Sometimes there are situations where fathers either do not have the time or have problems expressing affection. In such situations fathers feel the need to make special efforts. We know of a father who comes for our activity classes every Saturday with his daughter. Since he is unable to give her ample time during the week he makes it a point to spend a good hour with her at our centre over the weekend.

It is also important for fathers to put themselves into the shoes of their children. It is more essential for fathers with sons. At times, without realising fathers tend to force their likes and dislikes on their sons. It is only natural to think what they liked as kids their sons would too. But hold on. Think about the present times, children have minds of their own.

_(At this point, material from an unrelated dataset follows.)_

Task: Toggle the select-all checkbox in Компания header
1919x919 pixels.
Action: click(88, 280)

They have their own sets of likes, dislikes and interests in place. And they needn’t necessarily be inclined towards sports or music or whatever you enjoyed as a child. For a healthy and amicable relationship these boundaries need to be respected.

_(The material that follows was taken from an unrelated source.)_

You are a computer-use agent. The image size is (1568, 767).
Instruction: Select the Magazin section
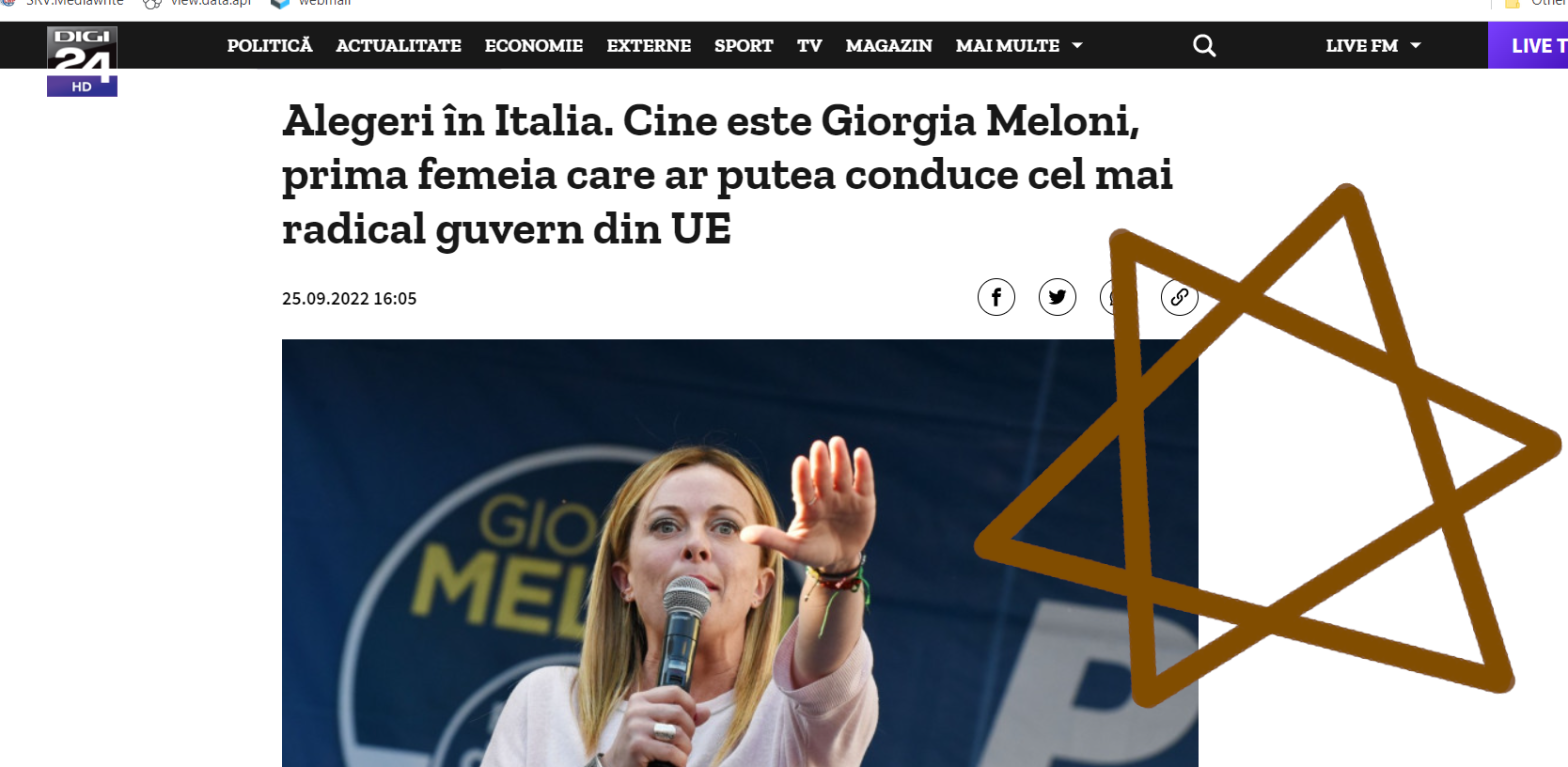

A friend had once shared an experience with me. After a lot of ‘jugaad’, he finally managed to get a few tickets for one of the IPL matches. He wanted to spend some quality time with his son so he made a plan with another friend and both went to the match with their sons. Just after the first session, my friend’s six-year-old was bored and insisted on leaving. He left no option but to disappoint his father, and made him leave a thrilling match behind. As the father drove the car home, bitterly contemplating various things in his head, and without uttering a word to his son, he glanced at his son who was curiously looking at posters that were placed one after the other under every street lamp. He took a moment, slowed down the car, absorbed the details on the poster, turned to his son and asked “So you are interested in going to the circus?”. Without waiting for a reply, my friend turned his car in the other direction and went to the circus. Seeing the smile and joy on the face of his son he forgot about the match half attended or its outcome (in which the team he supported had won). He won his son’s heart and that’s what mattered to him the most. To my friend’s surprise, after a few weeks the son expressed interest in going for a cricket match with his father. This time the son carried his PSP along with him. After a while, when he was bored of cricket, he switched on his PSP while his father enjoyed the match.

According to a child-rearing expert, “Punishment is something you do to your child and discipline is something you do for your child.” Believe it or not but studies have shown that fathers can be better disciplinarians. The other day, I was just hanging out with a few friends (all from boarding schools) and one of us said that the best way to raise your children is to treat them like a junior in school. I don’t know how it goes these days but back in our days, we could go to the extent of giving chores, punishing if need be, having fun and even caring when needed – which led to disciplining. No matter what chore we were given, no matter how we were punished, there was always mutual respect and care. We learnt it from our seniors and passed it onto our juniors. I have no examples to cite on how this has been implemented on children or if it has ever been done so but I have a three-year-old who happily runs chores for me, sits quietly when he is in middle of a concert/film, cries the moment I raise my voice to tell him what he did was wrong. I have never talked him down but treated him as someone who understands everything I say. I am willing to punish him if he misbehaves.

I don’t know how good a father I am or what I say is the rule book for being a good father. By the end of the day there isn’t any rule book for parenting. Like they say ‘whatever works!’

But I have shared all the above experiences, and I try to do it all, not because I need to but because I love to!